Deleuze never seems to use the word "process" in D&R, despite the fact that one of his big influences, Whitehead, explicitly called his thinking a "process philosophy". I'm not completely sure why Deleuze avoids the term. Part of the explanation may be that it's all to easy to claim (as I have so many times already) that, "X is a process, not a thing" as if this just immediately elucidated something profound. Have we really said anything important when we do that though? Aren't we still using a concept of identity -- a process -- that just treats it like a more abstract thing? Don't we push the concept around in our head like a little box, just like we would with anything else? Perhaps Deleuze avoids using the term directly because the book itself is written as a definition of what a process is. We have to discover what's important in the distinction between a process and a thing. The movement, the displacement, the hiding, the lack of identity, the intersubjectivity. A process necessarily happens in time. But what is time?

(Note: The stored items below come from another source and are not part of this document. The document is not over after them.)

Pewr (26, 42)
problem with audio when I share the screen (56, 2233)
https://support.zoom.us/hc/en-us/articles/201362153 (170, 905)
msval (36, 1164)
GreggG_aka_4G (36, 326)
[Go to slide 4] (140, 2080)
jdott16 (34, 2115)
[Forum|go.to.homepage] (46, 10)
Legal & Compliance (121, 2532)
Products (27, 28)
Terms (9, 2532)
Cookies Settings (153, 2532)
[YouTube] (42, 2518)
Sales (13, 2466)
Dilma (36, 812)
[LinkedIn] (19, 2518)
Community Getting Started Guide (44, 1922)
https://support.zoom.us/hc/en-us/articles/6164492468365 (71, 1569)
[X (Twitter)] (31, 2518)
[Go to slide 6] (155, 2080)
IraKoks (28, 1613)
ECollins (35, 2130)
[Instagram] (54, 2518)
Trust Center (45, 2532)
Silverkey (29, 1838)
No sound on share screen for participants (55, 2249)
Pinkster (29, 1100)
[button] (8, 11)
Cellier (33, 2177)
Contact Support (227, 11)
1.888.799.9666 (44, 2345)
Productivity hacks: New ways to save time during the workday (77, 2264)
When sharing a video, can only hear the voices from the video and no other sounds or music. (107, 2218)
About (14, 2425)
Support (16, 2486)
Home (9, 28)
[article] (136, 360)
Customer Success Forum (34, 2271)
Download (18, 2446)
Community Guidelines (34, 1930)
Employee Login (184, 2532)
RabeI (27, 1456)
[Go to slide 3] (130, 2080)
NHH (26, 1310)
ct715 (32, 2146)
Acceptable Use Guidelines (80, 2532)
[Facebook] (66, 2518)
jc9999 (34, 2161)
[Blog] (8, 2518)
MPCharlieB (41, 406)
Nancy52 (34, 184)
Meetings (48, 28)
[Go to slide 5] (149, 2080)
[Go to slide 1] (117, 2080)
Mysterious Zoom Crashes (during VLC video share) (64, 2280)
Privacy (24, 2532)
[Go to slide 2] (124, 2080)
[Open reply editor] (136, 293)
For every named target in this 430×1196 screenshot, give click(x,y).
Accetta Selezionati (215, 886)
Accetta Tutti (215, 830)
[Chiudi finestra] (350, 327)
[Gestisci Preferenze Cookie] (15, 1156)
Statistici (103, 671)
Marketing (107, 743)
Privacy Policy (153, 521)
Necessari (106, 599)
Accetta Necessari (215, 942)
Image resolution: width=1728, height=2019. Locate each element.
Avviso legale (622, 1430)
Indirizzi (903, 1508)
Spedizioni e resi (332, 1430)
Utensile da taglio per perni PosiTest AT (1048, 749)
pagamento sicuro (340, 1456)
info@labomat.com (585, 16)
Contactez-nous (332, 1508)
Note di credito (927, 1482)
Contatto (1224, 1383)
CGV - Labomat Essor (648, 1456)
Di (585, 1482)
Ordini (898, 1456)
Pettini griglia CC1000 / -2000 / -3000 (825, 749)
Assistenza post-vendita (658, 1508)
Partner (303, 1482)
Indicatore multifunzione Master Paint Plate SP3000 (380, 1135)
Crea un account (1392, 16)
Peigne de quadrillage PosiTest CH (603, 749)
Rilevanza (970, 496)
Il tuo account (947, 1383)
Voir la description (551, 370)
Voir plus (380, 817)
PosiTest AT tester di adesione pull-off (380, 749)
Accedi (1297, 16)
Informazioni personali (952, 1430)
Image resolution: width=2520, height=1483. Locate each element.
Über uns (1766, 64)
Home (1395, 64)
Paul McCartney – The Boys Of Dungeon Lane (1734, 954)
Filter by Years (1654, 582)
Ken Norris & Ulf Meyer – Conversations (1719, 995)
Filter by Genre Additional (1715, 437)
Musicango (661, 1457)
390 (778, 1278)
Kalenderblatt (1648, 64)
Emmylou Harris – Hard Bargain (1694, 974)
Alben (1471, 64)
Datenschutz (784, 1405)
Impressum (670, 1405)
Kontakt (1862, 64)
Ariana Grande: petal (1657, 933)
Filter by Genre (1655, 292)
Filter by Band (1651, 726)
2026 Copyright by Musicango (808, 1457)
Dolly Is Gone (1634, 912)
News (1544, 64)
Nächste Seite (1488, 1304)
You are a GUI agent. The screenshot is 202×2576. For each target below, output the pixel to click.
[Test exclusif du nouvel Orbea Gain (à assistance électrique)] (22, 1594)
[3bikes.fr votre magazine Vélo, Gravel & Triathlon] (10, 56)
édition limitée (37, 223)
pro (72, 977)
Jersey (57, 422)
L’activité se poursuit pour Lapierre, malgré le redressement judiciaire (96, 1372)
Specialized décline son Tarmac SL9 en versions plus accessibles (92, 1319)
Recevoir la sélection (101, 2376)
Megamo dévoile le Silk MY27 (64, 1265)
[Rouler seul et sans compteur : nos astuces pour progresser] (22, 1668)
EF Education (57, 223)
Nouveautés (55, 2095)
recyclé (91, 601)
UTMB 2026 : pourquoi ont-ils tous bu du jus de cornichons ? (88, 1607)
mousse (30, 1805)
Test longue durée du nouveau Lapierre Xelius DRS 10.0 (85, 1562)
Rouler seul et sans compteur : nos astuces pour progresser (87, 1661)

We'll see in the next section that thinking about the virtual seems to culminate in in contemplating the difference in nature between problems or questions and their solutions. The unconscious will be seen as a problem posing machine, a questioning machine. These problems have a real 'objective' existence for Deleuze. They aren't just a reflection of some fact that we don't happen to know right now. They are, to use the jargon, ontological, and not epistemological problems. While they may be objectively real in the colloquial sense, their reality is not of the same type as the solutions. Solutions are real, but problems are virtual. And questions are virtual objects. Their being is ?-Being, (non)-Being, a non-Being that is not negation.
Being is also non-being, but non-being is not the being of the negative; rather, it is the being of the problematic, the being of problem and question.
Just in the place where I might expect a discussion of the unusual "being of a process", what makes a process distinct from a thing, we get instead a section on problems and their relationship to the unconscious. It makes me think that the short but deep answer to our original question is: "because Time".